In general, below are 3 truths you need to know about couples therapy:
1. It Augments a Healthy Relationship
Couples therapy is about expanding and preserving a healthy relationship, not just solving a conflicting relationship. Just like how a gym instructor can enhance your workout, a professional therapist can also enhance a healthy or flourishing relationship.
Couples therapy helps in expanding your “toolbox” providing you with new tools to explore, appreciate, discover, understand, and connect better with your partner.
Therapists usually refer to their practice as “preventive therapy”. It is similar to the new paradigm which has been able to revolutionize conventional medicine. You regularly go for check-ups to ensure no serious problems are developing. The same goes for couples’ therapy. You are there to augment what you are doing right, and also develop new skills which will help you connect with your partner.
2. It Helps You Understand Your Partner Better
A study carried out by John M. Gottman, Ph.D., who is popular for his work on relationship analysis and marital stability, elaborates that a great relationship is one where the partners have a deep understanding of each other's worlds. Think about the interior world of your partners, like their doubts, desires, ambitions, dreams, and joys, like it’s a map. The more you understand the map, the better your chances of having a strong, lasting bond. Couples therapy is a good way to guide yourselves as you explore each other's maps so that all geography and landscapes are properly understood.
Couples therapy can also assist you to understand the external behaviors and expressions of your partner. Have you heard of the concept of love languages? The main idea behind this concept is that, every individual has a unique way in which they express love, and that it is important you learn how to recognize how your spouse does that.

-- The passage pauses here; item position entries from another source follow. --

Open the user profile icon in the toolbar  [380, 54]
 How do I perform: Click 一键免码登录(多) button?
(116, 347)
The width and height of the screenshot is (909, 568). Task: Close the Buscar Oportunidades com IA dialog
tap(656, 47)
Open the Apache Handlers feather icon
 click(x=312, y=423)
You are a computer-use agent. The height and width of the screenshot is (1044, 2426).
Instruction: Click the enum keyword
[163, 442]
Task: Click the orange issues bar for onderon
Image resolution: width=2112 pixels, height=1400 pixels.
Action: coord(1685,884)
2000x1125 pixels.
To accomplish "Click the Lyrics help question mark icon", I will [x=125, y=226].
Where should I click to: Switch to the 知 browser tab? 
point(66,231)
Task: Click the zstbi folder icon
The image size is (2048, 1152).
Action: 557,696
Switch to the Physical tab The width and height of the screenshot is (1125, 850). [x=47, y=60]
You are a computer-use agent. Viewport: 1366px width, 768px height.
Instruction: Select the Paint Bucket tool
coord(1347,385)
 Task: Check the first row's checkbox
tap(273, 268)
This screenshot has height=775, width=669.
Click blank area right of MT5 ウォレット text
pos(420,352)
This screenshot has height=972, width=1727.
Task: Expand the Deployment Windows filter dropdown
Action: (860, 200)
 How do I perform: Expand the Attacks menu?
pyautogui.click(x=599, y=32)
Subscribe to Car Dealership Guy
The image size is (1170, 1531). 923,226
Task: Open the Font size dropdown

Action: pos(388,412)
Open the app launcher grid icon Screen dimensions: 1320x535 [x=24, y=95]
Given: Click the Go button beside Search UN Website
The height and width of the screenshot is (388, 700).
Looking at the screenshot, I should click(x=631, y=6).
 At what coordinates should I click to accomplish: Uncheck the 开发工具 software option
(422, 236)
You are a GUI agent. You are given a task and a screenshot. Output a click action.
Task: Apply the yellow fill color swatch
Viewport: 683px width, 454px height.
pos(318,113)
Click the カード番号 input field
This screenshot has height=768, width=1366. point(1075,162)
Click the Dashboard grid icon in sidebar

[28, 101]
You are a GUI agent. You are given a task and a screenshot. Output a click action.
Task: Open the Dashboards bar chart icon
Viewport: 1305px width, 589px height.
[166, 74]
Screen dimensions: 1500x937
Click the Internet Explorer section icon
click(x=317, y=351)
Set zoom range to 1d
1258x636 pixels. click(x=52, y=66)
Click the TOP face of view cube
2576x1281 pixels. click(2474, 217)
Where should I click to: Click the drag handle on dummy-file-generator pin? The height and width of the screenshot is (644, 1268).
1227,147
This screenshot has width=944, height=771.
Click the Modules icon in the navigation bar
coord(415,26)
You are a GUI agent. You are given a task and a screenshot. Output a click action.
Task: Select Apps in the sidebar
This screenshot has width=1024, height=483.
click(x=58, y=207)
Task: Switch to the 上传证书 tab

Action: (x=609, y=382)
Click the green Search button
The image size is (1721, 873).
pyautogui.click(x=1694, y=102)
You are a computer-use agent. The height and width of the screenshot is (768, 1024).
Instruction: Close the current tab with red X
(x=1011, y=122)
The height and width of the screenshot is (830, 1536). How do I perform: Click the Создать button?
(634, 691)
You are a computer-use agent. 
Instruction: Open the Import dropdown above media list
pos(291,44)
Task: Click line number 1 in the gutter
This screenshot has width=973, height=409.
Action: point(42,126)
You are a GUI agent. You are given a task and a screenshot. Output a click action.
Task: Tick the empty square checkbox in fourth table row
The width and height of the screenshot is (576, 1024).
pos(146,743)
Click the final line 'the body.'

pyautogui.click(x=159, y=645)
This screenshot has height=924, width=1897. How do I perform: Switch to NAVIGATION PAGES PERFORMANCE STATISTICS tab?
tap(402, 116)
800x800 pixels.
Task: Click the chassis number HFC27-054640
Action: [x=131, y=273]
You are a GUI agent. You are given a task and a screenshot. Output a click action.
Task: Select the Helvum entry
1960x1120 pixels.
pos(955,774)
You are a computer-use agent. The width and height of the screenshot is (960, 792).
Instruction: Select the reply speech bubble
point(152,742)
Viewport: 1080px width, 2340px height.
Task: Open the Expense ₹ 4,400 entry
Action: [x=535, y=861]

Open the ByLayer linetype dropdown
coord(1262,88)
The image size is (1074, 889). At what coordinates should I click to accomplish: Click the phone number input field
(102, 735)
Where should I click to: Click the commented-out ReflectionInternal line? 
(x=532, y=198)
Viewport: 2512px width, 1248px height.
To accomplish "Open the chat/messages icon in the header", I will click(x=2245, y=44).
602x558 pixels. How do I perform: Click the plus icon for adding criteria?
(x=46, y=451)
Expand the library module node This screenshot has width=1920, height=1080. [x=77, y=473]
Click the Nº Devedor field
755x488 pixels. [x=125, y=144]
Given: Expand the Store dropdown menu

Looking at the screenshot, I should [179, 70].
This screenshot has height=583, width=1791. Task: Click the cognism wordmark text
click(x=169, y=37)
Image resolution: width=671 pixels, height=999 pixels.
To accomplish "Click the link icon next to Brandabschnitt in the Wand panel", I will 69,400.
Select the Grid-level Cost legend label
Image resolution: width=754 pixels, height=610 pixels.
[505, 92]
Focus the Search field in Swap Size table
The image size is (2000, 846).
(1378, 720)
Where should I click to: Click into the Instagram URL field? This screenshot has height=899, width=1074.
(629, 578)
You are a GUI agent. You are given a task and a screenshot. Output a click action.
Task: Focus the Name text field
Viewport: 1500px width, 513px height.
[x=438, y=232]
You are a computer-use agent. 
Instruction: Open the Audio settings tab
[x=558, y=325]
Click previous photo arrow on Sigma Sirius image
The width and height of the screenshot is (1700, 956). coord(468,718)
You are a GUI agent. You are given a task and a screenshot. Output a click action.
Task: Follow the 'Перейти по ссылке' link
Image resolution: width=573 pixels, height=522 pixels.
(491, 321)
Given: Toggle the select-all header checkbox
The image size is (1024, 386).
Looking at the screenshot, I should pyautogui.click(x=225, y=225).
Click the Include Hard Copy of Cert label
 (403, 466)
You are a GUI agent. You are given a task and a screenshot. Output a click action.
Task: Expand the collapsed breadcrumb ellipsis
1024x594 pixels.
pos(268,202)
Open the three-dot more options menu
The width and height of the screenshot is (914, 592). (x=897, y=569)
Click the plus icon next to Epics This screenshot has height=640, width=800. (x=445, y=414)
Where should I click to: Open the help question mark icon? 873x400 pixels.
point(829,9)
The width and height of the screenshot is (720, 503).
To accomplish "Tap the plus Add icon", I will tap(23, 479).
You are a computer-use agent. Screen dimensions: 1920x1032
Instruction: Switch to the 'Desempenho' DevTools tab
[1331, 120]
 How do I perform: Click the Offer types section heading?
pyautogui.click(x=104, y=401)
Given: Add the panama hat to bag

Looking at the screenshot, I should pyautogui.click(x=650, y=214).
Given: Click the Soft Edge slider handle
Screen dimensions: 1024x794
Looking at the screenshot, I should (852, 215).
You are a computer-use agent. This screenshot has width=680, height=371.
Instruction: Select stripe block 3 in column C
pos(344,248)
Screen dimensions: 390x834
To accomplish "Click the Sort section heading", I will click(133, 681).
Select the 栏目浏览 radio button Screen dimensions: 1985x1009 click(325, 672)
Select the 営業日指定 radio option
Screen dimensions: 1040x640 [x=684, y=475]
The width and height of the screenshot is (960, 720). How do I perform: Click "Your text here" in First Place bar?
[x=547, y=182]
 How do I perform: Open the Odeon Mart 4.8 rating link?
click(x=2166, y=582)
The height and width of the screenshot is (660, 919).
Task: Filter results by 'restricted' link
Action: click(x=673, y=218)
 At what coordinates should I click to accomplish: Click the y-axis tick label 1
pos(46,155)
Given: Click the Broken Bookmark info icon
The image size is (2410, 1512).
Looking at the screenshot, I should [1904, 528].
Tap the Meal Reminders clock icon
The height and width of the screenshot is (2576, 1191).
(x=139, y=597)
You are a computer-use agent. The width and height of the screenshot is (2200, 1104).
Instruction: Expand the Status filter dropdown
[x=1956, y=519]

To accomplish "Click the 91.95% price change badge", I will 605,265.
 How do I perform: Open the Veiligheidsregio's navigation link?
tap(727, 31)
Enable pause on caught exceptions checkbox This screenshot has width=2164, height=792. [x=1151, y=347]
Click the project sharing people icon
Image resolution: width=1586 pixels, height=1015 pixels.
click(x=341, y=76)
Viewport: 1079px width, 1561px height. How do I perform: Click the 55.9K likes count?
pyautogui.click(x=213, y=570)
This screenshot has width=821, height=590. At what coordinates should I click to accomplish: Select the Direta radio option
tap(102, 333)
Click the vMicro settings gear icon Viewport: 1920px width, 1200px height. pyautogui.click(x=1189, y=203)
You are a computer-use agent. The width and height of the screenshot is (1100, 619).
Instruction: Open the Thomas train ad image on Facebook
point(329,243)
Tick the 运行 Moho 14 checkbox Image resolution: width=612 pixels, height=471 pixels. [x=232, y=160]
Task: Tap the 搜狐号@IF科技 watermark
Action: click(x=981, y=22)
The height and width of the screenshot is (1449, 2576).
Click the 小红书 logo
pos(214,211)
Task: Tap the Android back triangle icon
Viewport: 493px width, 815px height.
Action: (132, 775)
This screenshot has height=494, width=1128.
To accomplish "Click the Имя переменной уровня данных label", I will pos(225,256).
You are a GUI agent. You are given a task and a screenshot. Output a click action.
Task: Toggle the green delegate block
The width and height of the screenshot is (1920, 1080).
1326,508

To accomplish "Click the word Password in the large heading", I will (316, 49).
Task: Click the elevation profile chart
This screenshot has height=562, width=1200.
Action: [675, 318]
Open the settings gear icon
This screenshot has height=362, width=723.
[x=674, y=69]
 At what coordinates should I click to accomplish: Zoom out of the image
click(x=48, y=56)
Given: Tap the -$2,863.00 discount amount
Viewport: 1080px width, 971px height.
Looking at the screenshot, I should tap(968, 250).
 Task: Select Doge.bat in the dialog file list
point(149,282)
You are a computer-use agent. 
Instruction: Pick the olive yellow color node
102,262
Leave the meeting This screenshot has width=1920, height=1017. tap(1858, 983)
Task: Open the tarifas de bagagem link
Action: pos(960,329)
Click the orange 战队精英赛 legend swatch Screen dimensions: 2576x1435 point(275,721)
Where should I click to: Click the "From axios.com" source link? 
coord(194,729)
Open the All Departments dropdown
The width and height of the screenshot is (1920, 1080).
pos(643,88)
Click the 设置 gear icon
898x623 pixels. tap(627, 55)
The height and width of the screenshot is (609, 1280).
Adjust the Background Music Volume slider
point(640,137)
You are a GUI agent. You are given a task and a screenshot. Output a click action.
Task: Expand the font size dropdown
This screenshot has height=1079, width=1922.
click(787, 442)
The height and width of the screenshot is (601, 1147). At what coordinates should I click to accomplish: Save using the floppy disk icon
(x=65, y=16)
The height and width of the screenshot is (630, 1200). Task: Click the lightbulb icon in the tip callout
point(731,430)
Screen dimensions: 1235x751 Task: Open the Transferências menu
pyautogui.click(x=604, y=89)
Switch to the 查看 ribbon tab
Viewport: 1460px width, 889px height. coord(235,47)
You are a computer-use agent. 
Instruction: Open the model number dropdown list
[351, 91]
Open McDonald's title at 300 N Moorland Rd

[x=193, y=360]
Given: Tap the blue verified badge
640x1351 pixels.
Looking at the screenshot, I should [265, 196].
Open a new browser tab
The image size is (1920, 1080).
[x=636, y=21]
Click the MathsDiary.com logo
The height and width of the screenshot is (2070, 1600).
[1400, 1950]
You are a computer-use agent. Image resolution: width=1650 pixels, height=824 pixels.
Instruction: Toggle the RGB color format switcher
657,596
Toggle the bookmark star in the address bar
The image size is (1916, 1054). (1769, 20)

For instance, some people express their love by giving gifts, while others express theirs by spending time, and others by physically touching their partner.
Therapists are trained professionals that can help you in recognizing the love language of your partner, and this will help in reinforcing what you have been doing right already.
3. It Provides a Better Way of Handling Conflicts
Experiencing conflict in your relationship is almost inevitable. (John M. Gottman's theory postulated that having zero negative interactions in your relationship is just as bad as having too many.)
Whenever conflict arises, you need the right tools to tackle them and get yourself back on track. Although we are all expected to know how to solve conflicts with our partner, acquiring additional knowledge on how to do this is not in any way a bad idea. Couples therapy is one of the best ways to do this.
Various relationships are flourishing because the partners have made therapy a priority or a way to check up on themselves to ensure major problems do not arise. The truth about couples therapy which most people fail to understand is that it helps to keep a healthy relationship going and also to revive a conflicting relationship. Couples therapy shouldn’t only be a decision you have to make when you are finding it hard to cope with your partner, rather it should be a way of making sure your relationship stays on track.